Nach 12-jähriger erfolgreicher Dirigententätigkeit gab 1966 Günther Krieger den Führungsstab an Pirmin Louis weiter, der den Chor bis zum Januar 2002 mit großem Sachverstand dirigierte. Da die Zahl der Sängerinnen stetig zurückging sah sich der Verein gezwungen, den Chor wieder auf einen reinen Männerchor umzustellen. Trotz dieser Änderung konnten die Leistungen bei Wertungssingen auf „hervorragend mit Auszeichnung“ gesteigert werden.
Als gelungenes Gartenfest im Schulhof der Grund- und Hauptschule wurde 1973 das 110-jährige Stiftungsfest mit Orts- und Gastvereinen gefeiert.
Erfolgreich und mit guten Eindrücken kam 1975 der Chor vom Badischen Sängerfest in Mannheim zurück.
15 Jahre lang fanden die Chorproben im Saal des Feuerwehrgerätehauses in der Pfarrstraße statt. Nachdem das 1896 gebaute alte Schulgebäude als Freizeitheim umgebaut und den Vereinen zur Verfügung gestellt wurde, können ab 1982 die Proben hierher verlegt werden.
1988 zog der Verein nach 125-jähriger Tätigkeitwiederum eine Zwischenbilanz. Mit 52 aktiven Sängern bewies der Männerchor seine ungebrochene gute Tradition und seinen berechtigten Stolz, eine so lange Zeit als wesentlicher Träger das kulturelle Leben der Stadt Waibstadt mitgestaltet zu haben. 35 Jahre lang hatte der Vorsitzende Heinz Rieser die Geschicke des Vereins geleitet. Wegen seiner großen Verdienste wurde er vom Ministerpräsidenten des Landes Baden-Württemberg mit der Landesmedaille geehrt. Die Jahreshauptversammlung wählte nun 1989 den bisherigen Stellvertreter Kurt Jais zum neuen 1. Vorsitzenden, der mit großer Umsicht dem Verein bis zur Jahreshauptversammlung 10.03.2006 vorstand. Bei seinem Ausscheiden wurde er zum Ehrenvorstand ernannt.
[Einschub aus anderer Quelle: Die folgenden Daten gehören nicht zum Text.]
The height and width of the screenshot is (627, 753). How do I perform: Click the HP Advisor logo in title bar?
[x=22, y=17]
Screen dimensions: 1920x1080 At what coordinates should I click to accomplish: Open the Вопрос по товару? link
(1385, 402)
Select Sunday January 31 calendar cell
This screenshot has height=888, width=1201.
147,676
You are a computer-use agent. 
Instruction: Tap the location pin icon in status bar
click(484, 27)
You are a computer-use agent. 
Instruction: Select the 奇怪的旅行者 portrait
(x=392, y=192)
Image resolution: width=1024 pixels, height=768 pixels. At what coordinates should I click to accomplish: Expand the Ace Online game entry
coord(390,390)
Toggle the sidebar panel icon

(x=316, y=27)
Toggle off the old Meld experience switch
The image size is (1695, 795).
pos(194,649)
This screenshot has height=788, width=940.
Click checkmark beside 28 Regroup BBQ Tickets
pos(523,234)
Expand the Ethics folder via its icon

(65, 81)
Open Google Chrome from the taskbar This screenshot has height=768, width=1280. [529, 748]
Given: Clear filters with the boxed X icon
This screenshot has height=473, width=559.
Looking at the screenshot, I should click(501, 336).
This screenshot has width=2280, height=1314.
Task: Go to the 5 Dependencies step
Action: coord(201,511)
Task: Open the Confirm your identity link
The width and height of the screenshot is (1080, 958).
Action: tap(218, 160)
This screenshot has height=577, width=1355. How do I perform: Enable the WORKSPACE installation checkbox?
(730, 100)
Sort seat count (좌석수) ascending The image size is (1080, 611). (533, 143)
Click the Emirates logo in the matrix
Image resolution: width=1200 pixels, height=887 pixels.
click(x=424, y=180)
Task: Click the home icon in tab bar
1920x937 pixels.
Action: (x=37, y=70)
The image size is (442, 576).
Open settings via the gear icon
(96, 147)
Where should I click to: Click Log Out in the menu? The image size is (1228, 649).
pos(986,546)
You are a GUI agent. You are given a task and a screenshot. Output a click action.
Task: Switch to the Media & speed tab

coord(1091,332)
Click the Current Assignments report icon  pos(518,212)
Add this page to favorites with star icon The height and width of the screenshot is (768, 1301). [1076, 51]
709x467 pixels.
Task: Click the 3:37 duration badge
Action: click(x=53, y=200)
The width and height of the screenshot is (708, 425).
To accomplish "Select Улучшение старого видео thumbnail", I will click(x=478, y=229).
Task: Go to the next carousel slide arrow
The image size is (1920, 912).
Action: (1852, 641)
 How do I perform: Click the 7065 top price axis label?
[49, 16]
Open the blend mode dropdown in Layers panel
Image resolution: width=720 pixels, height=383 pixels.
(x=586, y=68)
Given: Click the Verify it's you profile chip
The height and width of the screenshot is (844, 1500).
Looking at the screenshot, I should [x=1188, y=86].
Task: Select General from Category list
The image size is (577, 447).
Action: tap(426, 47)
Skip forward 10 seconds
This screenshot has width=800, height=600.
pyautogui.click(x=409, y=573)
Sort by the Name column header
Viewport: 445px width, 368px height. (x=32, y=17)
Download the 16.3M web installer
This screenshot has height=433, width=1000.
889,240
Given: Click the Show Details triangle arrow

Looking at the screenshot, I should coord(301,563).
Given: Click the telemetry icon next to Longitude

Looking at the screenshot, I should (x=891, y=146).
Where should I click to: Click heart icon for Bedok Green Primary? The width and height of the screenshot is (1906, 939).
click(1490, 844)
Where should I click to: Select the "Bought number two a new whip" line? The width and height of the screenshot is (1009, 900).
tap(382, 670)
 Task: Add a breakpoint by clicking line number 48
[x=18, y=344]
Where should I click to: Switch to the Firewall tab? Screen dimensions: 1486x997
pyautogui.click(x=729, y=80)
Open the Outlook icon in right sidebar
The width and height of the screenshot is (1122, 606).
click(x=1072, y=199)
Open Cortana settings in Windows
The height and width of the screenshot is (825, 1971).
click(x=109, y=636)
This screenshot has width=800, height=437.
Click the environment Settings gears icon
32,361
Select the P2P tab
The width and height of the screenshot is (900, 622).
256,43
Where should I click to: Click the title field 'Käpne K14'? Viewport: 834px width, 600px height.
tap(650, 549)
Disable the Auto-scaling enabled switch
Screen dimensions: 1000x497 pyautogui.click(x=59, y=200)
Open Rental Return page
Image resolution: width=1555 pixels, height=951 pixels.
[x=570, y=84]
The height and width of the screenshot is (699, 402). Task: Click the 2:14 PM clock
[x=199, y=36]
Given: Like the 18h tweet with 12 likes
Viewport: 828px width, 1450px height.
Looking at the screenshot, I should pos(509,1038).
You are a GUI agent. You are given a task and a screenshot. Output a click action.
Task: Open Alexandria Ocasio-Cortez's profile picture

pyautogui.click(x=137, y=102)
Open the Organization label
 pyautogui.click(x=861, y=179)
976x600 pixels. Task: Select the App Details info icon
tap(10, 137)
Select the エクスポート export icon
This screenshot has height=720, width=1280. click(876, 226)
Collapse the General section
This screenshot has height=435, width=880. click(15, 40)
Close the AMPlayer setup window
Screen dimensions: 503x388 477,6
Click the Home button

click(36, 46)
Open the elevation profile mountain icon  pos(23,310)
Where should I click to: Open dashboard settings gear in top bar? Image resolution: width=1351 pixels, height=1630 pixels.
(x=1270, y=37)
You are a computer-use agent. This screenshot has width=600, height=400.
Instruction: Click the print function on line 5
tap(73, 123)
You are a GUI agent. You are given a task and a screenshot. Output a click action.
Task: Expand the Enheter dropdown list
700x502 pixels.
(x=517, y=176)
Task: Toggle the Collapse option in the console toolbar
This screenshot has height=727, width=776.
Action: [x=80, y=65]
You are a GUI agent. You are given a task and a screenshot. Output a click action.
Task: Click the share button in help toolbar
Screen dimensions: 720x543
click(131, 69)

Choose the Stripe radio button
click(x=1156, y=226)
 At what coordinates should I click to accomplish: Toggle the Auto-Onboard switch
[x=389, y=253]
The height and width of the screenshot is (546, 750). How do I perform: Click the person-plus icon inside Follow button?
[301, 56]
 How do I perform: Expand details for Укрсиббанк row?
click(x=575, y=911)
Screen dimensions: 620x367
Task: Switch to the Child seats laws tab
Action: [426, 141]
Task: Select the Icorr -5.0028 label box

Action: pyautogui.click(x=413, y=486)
Am 25.01.2002 wurde Herbert Bromberg in sein Amt als Dirigent eingeführt. Seine Amtszeit war jedoch nur von kurzer Dauer, denn bereits am 10. Mai des selben Jahres übernahm der erst 18-jährige Sebastian Müller den Dirigentenstab, den er auch heute noch inne hat. Bei seiner musikalischen Abiturprüfung am 18. März 2003 konnte Herr Müller mit den beiden Liedern: „Im Abendrot“, von Franz Schubert, und „Höre mein Rufen“, Satz: Hans Weiß-Steinsberg, den Männerchor zur Höchstleistung heranführen. Hierfür erhielt er dann auch 15 Punkte, in der Gesangssprache „Hervorragend“. Bald darauf, am Samstag und Sonntag, 24./25. Mai 2003, wurde das 140-jährige Vereinsjubiläum im Festzelt vor der Stadthalle mit insgesamt zehn geladenen Chören gebührend gefeiert. Wegen der ständig sinkenden Mitgliederzahl des Männerchores wurde ein Frauenchor ins Leben gerufen. Zur ersten Singstunde, am 12.09.2003, waren sieben Damen erschienen, inzwischen zählt der Chor 30 Mitglieder. Bei der Jahreshauptverammlung am 10.03.2006 wurde Uwe Rimmler zum 1. Vorsitzenden gewählt. Bei seiner Antrittsrede nannte er einige Schwerpunkte seines künftigen Verantwortungsbereichs wie zum Beispiel Repräsentation des Vereins nach innen und außen, Öffentlichkeitsarbeit, positive Berichterstattung und insbesondere Werbung neuer Mitglieder. Dirigent und neuer Vorstand gründeten nach einer umfangreichen gezielten Werbekampagne am 17. Juli 2007 den Chor „Junge Männer “ der sich wenig später den Namen "Isch Ebbes !!??"zulegte, eine bisher einzigartige Sache in der hiesigen Region. Der Chor zählt am heutigen Tage 16 aktive Mitglieder.